■ **Task to carry out**
Once the images are set aside, output the listing exactly as it stands.

■ **Source data**
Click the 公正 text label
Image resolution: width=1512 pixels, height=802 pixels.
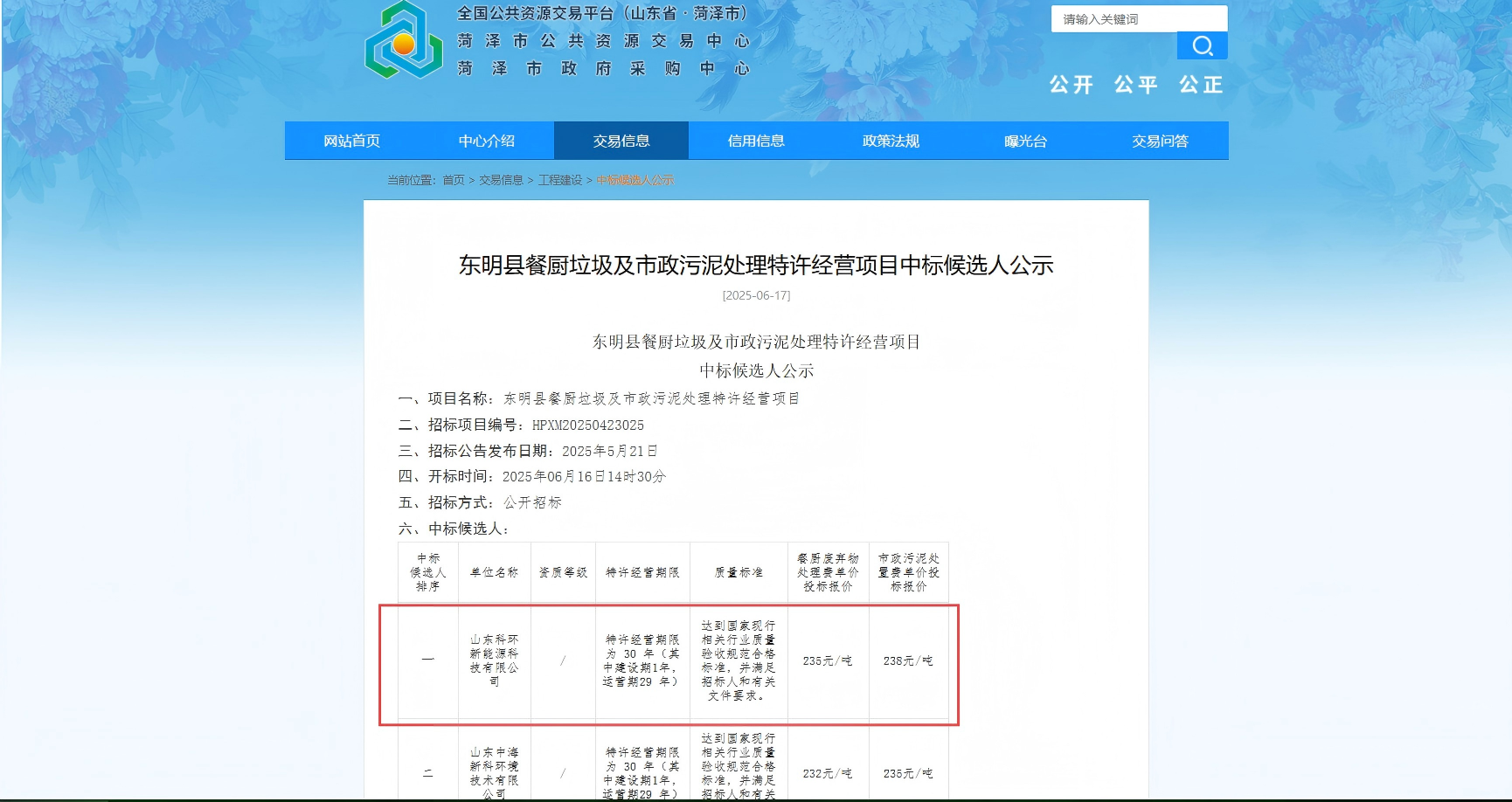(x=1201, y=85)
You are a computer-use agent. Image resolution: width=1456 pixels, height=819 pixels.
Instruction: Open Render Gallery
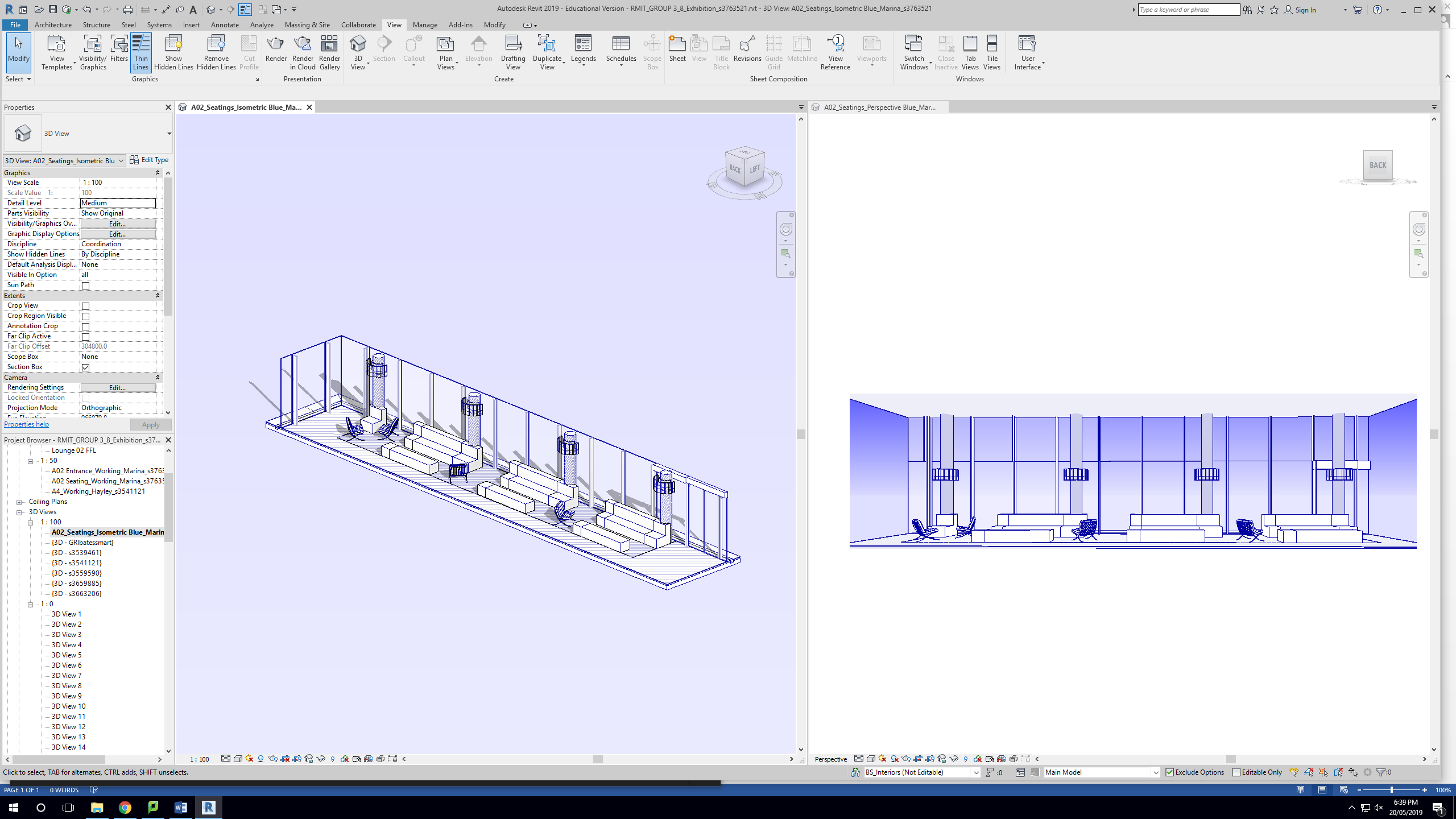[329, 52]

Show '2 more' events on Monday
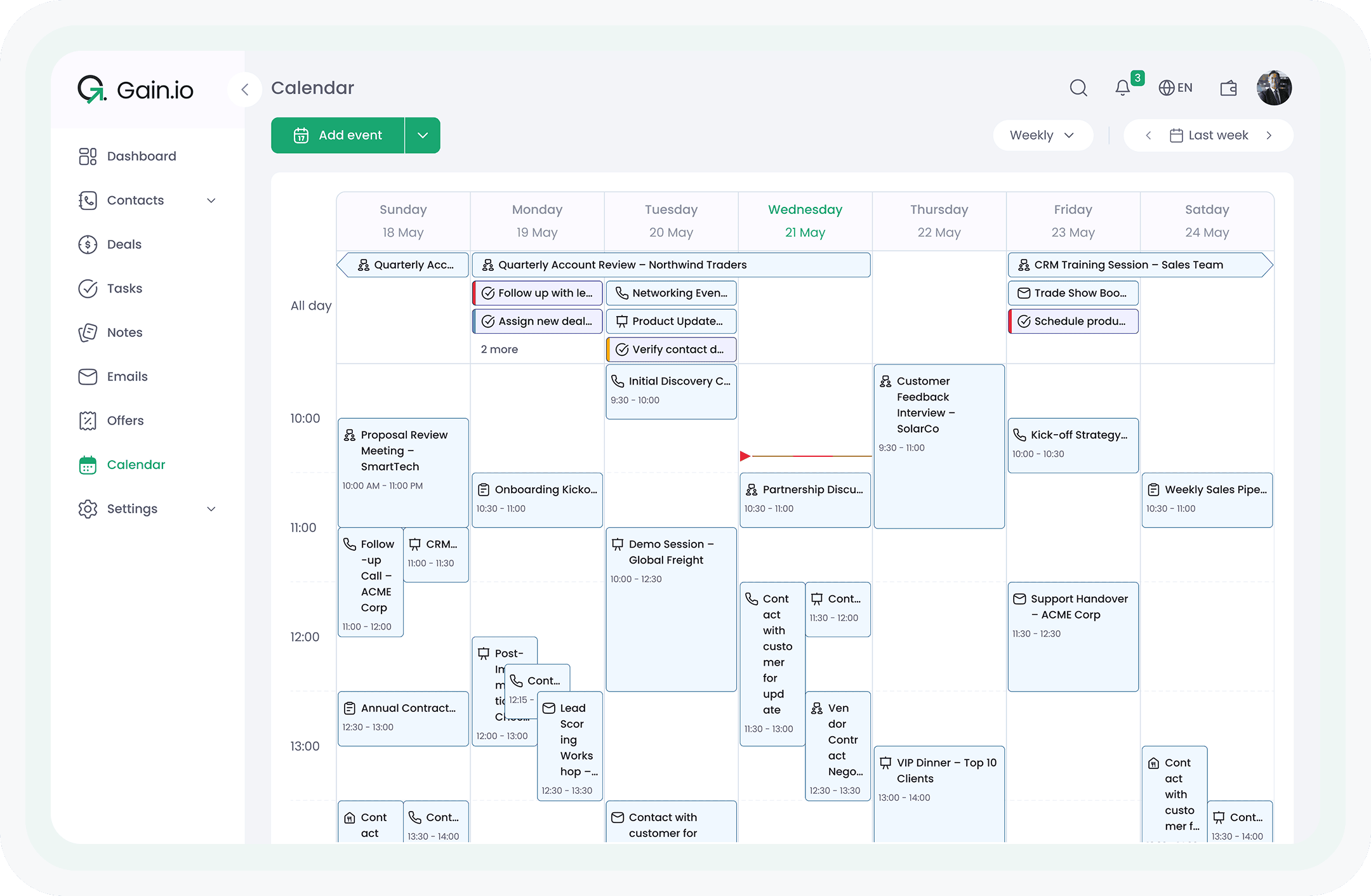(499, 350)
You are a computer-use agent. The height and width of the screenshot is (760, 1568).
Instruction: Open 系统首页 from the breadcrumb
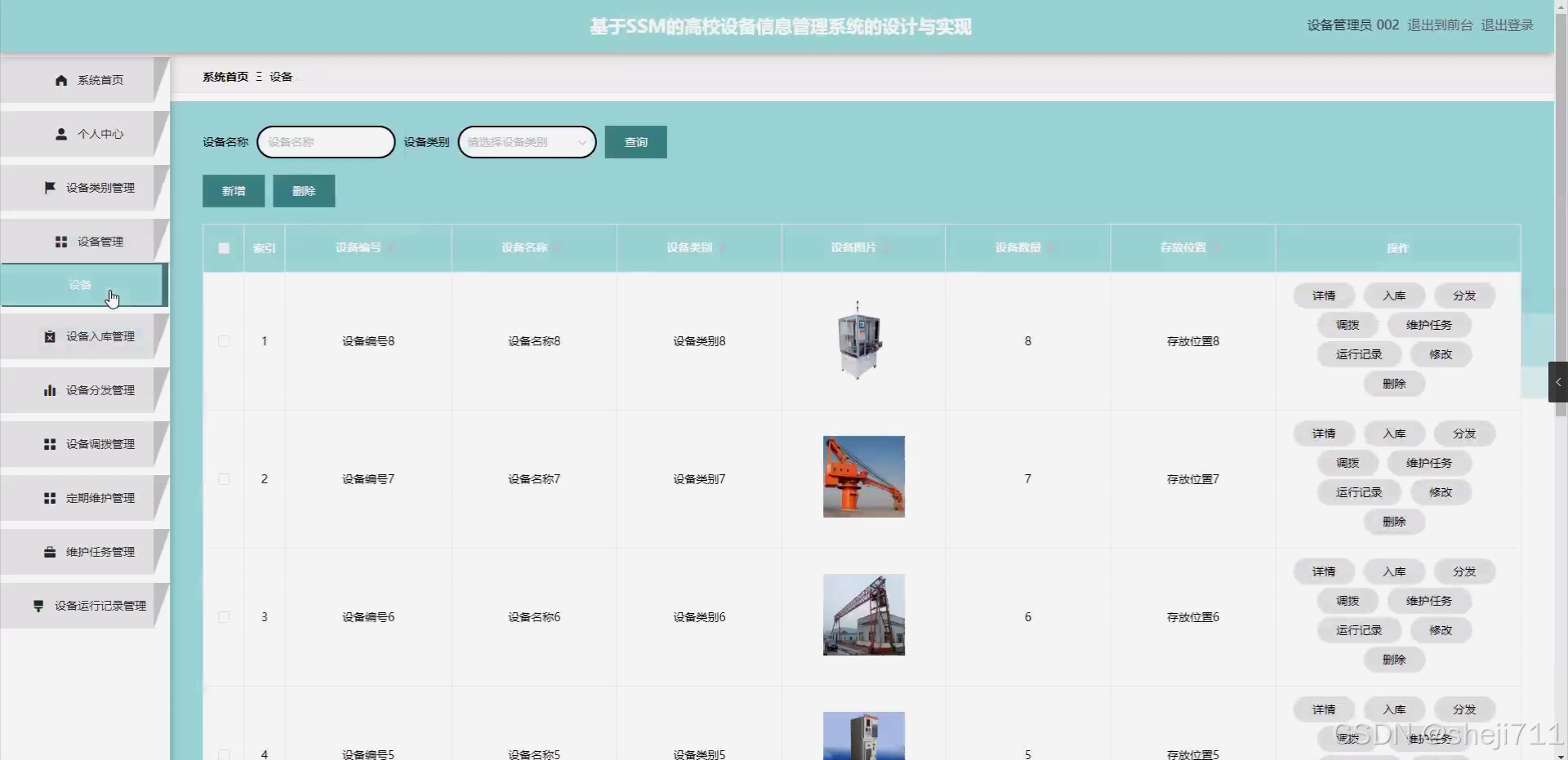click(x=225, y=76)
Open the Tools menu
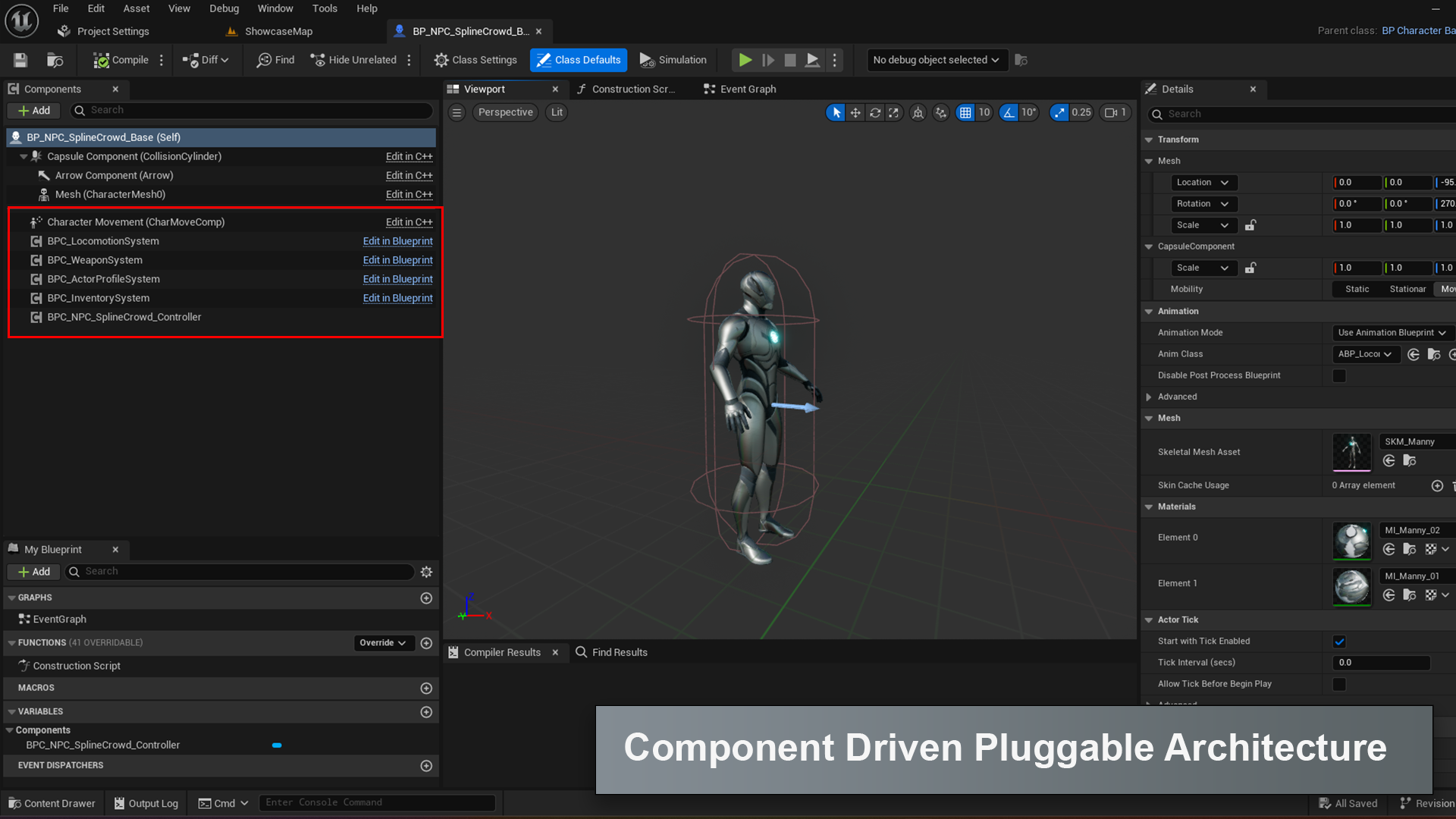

■ **Response to this exercise**
Click the 公正 text label
Image resolution: width=1512 pixels, height=802 pixels.
(x=1201, y=85)
You are a computer-use agent. Image resolution: width=1456 pixels, height=819 pixels.
Instruction: Open Render Gallery
[329, 52]

Show '2 more' events on Monday
(499, 350)
You are a computer-use agent. The height and width of the screenshot is (760, 1568).
Instruction: Open 系统首页 from the breadcrumb
click(x=225, y=76)
Open the Tools menu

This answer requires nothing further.